## Exercise description:
Return every line of the data below that includes the string "Open".

Records shown Start Marker

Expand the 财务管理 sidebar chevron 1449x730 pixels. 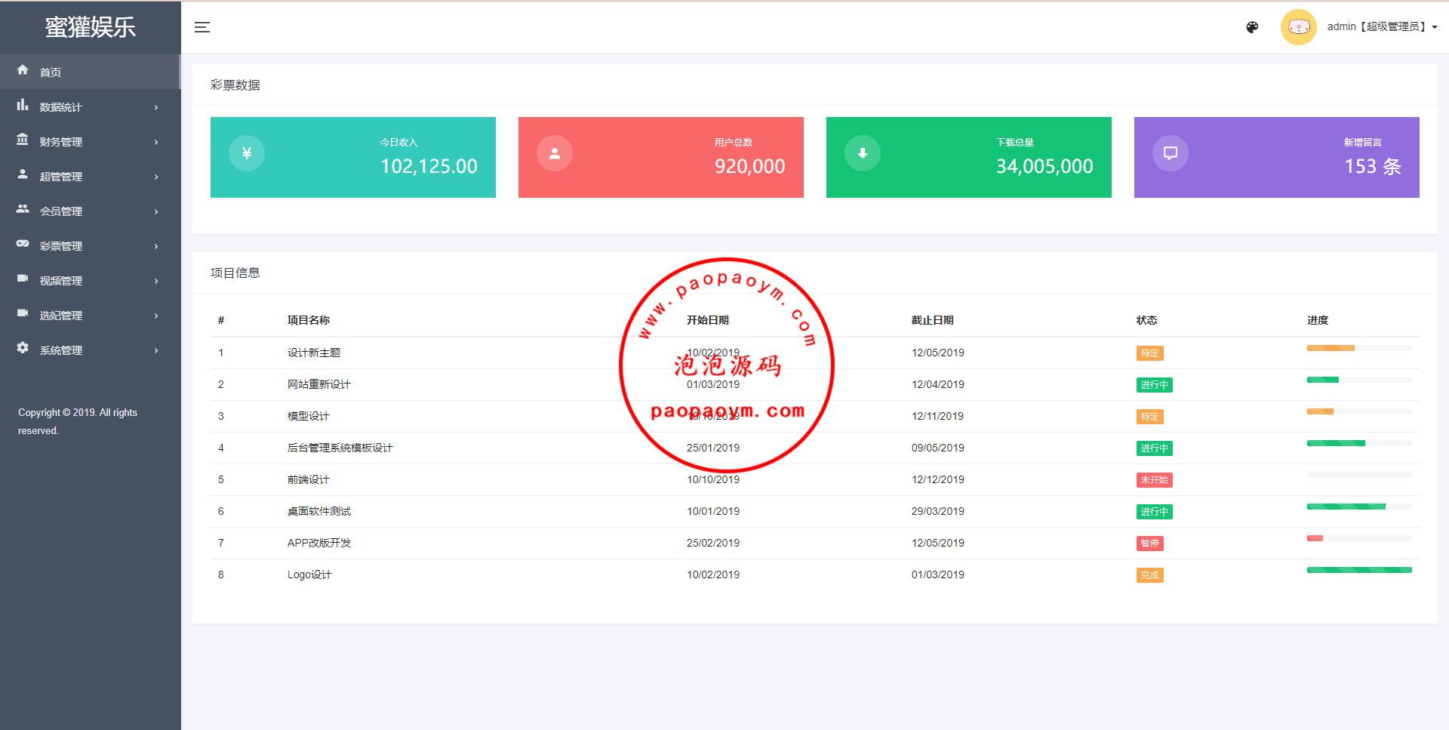pos(156,142)
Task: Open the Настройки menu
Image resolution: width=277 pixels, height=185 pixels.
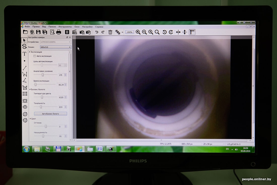Action: (87, 27)
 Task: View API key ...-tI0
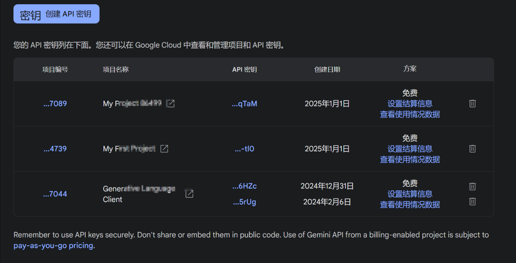245,149
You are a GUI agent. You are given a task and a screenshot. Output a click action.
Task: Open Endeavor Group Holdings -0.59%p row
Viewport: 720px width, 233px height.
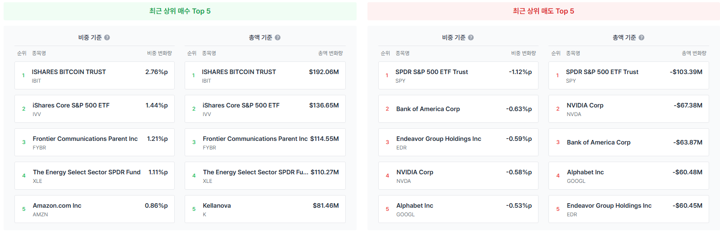click(x=458, y=142)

Records shown End Marker

## Written solution:
Task: Open the Настройки menu
Task: Open Endeavor Group Holdings -0.59%p row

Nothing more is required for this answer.